When diagnosing prostate cancer, two biomarkers are better than one

A dual-biomarker strategy

Unlike conventional tests for prostate cancer, which only measure the level of prostate-specific antigen (PSA) in the blood serum of a patient, the newly developed biosensor also detects sarcosine (SAR), another biomarker elevated in the blood as prostate cancer develops.

Although PSA levels within the gray zone — the range of PSA concentrations where the diagnosis is less certain — can be an early warning sign, they can also be linked to common, benign conditions such as urinary tract infections or inflammation of the prostate gland, known as prostatitis.
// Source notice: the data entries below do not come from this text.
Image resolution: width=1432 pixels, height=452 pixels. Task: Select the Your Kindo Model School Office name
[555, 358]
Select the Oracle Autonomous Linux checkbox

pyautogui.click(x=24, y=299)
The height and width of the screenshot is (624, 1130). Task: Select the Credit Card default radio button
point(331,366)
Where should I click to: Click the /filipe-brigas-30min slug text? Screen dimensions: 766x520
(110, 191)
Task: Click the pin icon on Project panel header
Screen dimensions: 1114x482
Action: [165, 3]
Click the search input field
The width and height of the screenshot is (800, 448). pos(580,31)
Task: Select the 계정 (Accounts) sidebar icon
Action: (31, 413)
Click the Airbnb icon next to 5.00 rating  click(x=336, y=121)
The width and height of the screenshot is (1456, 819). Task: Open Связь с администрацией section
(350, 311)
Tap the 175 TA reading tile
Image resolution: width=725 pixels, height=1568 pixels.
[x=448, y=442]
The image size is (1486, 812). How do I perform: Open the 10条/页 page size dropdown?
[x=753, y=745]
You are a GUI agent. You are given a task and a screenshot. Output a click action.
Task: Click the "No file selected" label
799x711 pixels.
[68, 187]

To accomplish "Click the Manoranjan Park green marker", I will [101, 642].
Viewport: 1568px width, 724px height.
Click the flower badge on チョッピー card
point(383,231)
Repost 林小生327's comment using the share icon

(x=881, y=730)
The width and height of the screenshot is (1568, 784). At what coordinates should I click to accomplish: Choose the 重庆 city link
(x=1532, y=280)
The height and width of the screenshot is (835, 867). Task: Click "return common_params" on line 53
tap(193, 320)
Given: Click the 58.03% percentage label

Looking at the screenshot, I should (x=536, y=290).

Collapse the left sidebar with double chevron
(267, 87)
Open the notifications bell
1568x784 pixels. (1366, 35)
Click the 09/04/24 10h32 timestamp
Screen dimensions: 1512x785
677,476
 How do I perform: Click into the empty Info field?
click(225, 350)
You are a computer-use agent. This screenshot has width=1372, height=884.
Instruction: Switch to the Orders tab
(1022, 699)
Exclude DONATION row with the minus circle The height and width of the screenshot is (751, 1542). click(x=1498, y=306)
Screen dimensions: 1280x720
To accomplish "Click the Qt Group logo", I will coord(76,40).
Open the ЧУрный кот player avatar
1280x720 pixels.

The new sensor’s ability to simultaneously detect SAR significantly improves its accuracy in correctly identifying cases, reducing the likelihood of false alarms related to non-serious conditions.

To design the biosensor’s two probes — one for PSA and the other for SAR — the researchers first used a computational modelling approach known as “molecular docking”. The process involves using a computer software to predict how well small molecules, such as biomolecules or potential drug candidates, bind to a receptor molecule with a known 3D structure. Basically, it’s like trying to find a key to fit into a lock.

Identifying short sequences of DNA called “aptamers” that bind PSA and SAR was the team’s goal. Based on the molecular docking analysis, they integrated the optimal aptamers into the surfaces of the two probes: one specifically designed to interact with PSA and the other with SAR.

These aptamers then capture each biomarker from a patient sample, prompting a change in their molecular configurations that produce electrical signals that can be correlated to the levels of PSA and SAR. To detect these signals, the team adopted a sensor design known as a “solution-gated graphene field transistor”, which integrates graphene as a channel material and two gate electrodes, which they modified with their aptamers to detect PSA and SAR.

“Solution-gated graphene field transistor biosensors often exhibit high sensitivity and selectivity, meaning they can detect low concentrations of specific biomarkers with a minimal chance of interference from other substances,” explained Jinhua Li, a professor in the School of Materials Science and Technology at Hubei University in China, and one of the researchers who helped develop the biosensor.

“They often require smaller sample volumes compared to traditional methods, which can be particularly advantageous when dealing with limited sample availability,” he added.

Speeding up diagnoses

The probe’s output signals can then be wirelessly transmitted to a smartphone or tablet for data processing, allowing the diagnostic results to be made immediately available to the patient by the doctor performing the test.

Pending regulatory approval of the biosensor, a patient could be waiting for their diagnosis in the doctor’s office for a mere fraction of the time it would take using conventional prostate cancer diagnostic methods, which typically require an hour or two to produce a result. The biosensor would also eliminate the need to send blood samples off to a laboratory for analysis, further cutting down the waiting time and medical staff required to analyze the samples.

The researchers attribute the extremely short detection times of the sensor — less than five minutes for PSA and less than 15 minutes for SAR — to the electrical pulse they applied between the electrodes during testing, which accelerates the interaction of the probes with the PSA and SAR targets.

Aside from its high accuracy, the biosensor’s small size and user-friendly operation are major advantages. These features would allow for point-of-care testing outside the clinic, at home, and in remote locations. Perhaps more importantly, the sensor would eliminate the need for sophisticated diagnostic equipment and medical resources, which are in short supply in many regions of the world.

Although these detection times and its accuracy are impressive, the biosensor protype has a few limitations at its current stage of development. “Device uniformity is a key issue in the fabrication process,” Li said. “Since the graphene is transferred onto a glass substrate using a wet chemical method, the doping of graphene is difficult to control.”

Depending on the chemical supplier, the quality of the graphene is also subject to variability and may not be the same batch to batch, an issue that would need to be addressed before the sensor is commercialized.